Frederic Leighton, The Fisherman and the Syren. circa 1856–1858

We routinely call pop singers ‘sirens,’ defanging that word in the process, since the original sirens lured sailors to their shipwrecked doom. Caught on the line of the pop ‘hook,’ the mermaid thrashes as she belts out Perry’s lyrics of bland self-affirmation.

You just gotta ignite the light
And let it shine
Just own the night
Like the Fourth of July

Later on, Liv Young inserted some scary shark teeth and flopped around threatening the front row of the audience, who giggled and snapped photos until she started to tear into the real dead fish she was carrying, at which point most backed up. By the point she was being spun around by her fins in a mess of bloody water, to the tune of Willow Smith’s ‘Whip My Hair,’ the alienation/identification effect was complete.

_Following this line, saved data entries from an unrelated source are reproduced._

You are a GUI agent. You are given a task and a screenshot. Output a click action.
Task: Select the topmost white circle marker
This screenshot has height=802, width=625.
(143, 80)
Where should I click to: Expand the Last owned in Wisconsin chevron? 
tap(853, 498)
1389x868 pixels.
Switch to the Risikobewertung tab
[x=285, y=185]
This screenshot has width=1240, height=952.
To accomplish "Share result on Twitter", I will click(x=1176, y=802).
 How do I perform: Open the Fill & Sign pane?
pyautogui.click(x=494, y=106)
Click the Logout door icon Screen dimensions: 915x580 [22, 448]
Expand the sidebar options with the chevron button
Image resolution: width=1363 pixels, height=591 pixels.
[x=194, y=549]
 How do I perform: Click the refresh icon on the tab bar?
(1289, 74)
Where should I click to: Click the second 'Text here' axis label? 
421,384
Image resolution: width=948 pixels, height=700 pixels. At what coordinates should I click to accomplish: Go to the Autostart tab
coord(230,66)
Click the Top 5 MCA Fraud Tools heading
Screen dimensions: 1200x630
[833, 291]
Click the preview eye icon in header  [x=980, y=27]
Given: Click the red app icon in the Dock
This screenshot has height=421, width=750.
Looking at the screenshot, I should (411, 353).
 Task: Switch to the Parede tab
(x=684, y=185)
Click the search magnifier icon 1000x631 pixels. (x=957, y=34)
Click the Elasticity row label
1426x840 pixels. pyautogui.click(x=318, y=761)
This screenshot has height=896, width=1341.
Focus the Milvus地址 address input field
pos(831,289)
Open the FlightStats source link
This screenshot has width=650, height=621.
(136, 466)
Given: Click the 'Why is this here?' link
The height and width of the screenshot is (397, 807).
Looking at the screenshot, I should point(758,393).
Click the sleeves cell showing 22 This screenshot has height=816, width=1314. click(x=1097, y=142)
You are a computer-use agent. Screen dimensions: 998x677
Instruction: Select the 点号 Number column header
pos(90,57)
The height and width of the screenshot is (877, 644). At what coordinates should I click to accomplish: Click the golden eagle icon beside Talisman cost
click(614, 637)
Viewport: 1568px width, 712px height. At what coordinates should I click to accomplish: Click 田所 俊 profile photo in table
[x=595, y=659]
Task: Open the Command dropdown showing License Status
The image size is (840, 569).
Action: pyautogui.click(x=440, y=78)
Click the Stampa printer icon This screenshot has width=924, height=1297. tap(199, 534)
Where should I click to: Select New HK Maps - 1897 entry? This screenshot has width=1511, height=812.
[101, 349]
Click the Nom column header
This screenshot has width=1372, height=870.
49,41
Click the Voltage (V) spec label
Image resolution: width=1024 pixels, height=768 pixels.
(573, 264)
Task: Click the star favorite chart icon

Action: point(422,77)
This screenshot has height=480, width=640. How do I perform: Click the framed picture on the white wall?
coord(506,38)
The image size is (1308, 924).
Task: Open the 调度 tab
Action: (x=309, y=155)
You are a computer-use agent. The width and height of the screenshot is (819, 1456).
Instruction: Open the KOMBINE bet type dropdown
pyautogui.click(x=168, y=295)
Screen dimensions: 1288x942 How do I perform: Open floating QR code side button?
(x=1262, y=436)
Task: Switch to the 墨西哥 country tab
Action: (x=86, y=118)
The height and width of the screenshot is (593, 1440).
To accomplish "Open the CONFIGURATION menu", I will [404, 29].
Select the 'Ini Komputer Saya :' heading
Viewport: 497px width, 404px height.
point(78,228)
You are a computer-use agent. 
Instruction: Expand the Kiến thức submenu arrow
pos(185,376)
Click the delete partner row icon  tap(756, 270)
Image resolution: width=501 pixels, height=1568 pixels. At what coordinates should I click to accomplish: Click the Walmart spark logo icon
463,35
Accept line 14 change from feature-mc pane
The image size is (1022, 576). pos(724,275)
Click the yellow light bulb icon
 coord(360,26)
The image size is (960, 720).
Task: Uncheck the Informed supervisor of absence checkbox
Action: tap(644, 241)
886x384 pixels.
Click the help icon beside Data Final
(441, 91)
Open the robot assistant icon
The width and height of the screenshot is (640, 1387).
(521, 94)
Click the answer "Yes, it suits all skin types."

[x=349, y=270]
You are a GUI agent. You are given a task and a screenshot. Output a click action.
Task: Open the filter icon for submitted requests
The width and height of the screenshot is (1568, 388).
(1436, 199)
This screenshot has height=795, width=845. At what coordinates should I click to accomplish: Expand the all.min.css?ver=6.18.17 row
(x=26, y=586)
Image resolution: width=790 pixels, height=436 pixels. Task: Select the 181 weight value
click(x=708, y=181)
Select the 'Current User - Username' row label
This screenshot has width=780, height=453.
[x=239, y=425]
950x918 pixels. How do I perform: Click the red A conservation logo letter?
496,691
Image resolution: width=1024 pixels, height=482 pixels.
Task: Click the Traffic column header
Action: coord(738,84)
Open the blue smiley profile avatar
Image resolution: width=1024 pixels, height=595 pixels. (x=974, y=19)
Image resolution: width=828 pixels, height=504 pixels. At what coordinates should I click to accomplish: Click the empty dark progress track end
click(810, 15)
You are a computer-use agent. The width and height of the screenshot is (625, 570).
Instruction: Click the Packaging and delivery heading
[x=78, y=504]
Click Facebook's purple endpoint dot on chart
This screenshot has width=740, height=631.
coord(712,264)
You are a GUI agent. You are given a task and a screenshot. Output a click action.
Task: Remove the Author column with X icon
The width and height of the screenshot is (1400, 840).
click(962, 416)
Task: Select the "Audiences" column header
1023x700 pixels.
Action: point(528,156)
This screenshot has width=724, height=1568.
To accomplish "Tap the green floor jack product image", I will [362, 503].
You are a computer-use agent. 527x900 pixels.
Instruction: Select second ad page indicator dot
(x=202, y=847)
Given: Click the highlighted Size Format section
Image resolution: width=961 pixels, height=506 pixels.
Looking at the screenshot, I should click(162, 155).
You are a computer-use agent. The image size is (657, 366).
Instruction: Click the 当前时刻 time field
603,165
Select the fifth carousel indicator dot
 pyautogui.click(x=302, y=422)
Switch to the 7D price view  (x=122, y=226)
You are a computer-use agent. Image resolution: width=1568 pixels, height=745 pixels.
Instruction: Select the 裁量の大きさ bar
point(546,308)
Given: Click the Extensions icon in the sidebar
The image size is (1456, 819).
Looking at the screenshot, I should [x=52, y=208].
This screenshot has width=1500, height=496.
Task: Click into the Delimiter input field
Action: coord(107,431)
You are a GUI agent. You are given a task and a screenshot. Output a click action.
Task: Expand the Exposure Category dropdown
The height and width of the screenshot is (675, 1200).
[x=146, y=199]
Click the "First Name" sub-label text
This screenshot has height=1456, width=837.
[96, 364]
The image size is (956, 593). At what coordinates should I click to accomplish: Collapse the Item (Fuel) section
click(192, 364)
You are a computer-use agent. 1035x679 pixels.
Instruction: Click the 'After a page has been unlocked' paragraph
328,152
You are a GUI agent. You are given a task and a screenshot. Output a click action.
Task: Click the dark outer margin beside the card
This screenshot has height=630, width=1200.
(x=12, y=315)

I whip my hair back and forth
I whip my hair back and forth
I whip my hair back and forth

Here was pop lyric as found instruction piece, with Liv Young opting for the Lacanian tactic, not of simple transgression of the dominant order, but of ‘persisting to the end‘ finding in that persistence a sublime doorway onto creativity.

~

Sherry confronts an audience member, The Sherry Show. Performance still by author, 2011

I went back on Saturday for a second helping of Liv Young, this time to see the Sherry Show. I continued my informal audience research on her performance. One person felt she was unable to discern the intent of the Mermaid Show because Liv Young “had a lot of trouble with her costume” and therefore the performance didn’t come off for her. That was an odd response, as I was pretty sure the grappling with the costume was part of the show. But another’s eyes lit up and called the piece “soulful” which was not the word I would have thought of, but seemed apt as soon as he said it.

Soul, r&b, and rap are certainly major components of her show, given her US southern roots. But these black musics are not delivered in anything like an Amy Winehouse or Adele ‘blue-eyed soul’ style. Instead she sings raucously over original tracks, layering her voice (badly) with the preexisting vocal track so as to prevent any comparison with the professionalism of karaoke.

This lingering in the negative allows the show to achieve moments of extraordinary force, such as one in which she confronted a male heckler until she somehow got him to talk about his deceased father, and how much he missed him calling up to ask how he is, at which point Sherry dedicated a song to him — T.I.’s “Dead and Gone.”

This is known as ‘taking it too far.’ But rather than bad taste, it rather seemed to me a palpable brand of stranger intimacy I longed for. After lingering on the edge of the performance, I scooted into the front row, but my eagerness to participate was perhaps discernable, and Sherry overlooked me for more aghast prey.

Another male skeptic (this one an art critic, poor sod), got Lionel Richie’s “Stuck on You” dedicated to his 9 month child. The humor and pathos of this particular title is only occurring to me now, as I write this.